Freedom Hosting was known for allowing child pornography websites to be hosted on its servers, but also for hosting legal services such as TorMail, which admittedly can be used for criminal purposes.
The newly revealed details about the seizure have shown that a few weeks before Freedom Hosting was taken down, the FBI accessed a TorMail server and made a copy of it.
This is what ultimately allowed them to discover the real-world identity of the main operator of an online counterfeit card webshop shut down last week. The man, one Sean Roberts from Florida, used a TorMail account (firstname.lastname@example.org) as a backup account for processing orders.
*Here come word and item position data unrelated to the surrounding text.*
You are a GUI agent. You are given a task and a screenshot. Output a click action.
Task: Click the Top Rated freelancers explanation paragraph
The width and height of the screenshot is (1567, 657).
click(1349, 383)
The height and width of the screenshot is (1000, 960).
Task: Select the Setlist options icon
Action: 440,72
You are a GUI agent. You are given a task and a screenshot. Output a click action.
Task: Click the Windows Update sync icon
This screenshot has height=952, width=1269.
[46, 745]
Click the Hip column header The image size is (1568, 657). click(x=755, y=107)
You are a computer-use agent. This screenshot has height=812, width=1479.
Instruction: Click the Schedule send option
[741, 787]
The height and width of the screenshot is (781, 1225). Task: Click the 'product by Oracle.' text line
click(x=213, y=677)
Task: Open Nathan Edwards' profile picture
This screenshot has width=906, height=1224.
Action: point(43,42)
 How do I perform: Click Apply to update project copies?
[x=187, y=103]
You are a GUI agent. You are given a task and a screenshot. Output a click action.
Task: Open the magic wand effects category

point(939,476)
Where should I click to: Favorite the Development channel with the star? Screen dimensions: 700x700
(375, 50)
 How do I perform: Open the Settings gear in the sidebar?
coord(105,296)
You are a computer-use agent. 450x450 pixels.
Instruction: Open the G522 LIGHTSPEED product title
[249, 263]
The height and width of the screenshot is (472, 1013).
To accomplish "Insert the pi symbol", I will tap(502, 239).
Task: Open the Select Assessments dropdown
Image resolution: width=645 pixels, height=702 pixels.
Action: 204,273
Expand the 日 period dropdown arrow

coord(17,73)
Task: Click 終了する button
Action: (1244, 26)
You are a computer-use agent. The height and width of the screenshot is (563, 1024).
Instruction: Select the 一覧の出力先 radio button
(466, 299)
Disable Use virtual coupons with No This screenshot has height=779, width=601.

"Between July 22, 2013 and August 2, 2013, in connection with an unrelated criminal investigation, the FBI obtained a copy of a computer server located in France via a Mutual Legal Assistance Treaty request to France, which contained data and information from the Tormail email server, including the content of Tormail e-mail accounts," explained US Postal Inspector Eric Malecki in the complaint.
"On or about September 24, 2013, law enforcement obtained a search warrant to search the contents of the Platplus Tormail Account, which resided on the seized Tormail server."
What this means is that these arrests are likely just the beginning, as it can be reasonably expected the FBI will be circling back to the cloned server any time they encounter a TorMail account while investigating a crime.
"The tactic suggests the FBI is adapting to the age of big-data with an NSA-style collect-everything approach, gathering information into a virtual lock box, and leaving it there until it can obtain specific authority to tap it later," noted Wired's Kevin Poulsen, adding that there's no reason to suspect that the FBI searched the server for evidence before obtaining a warrant.
"But now that it has a copy of TorMailís servers, the bureau can execute endless search warrants on a mail service that once boasted of being immune to spying," he concluded.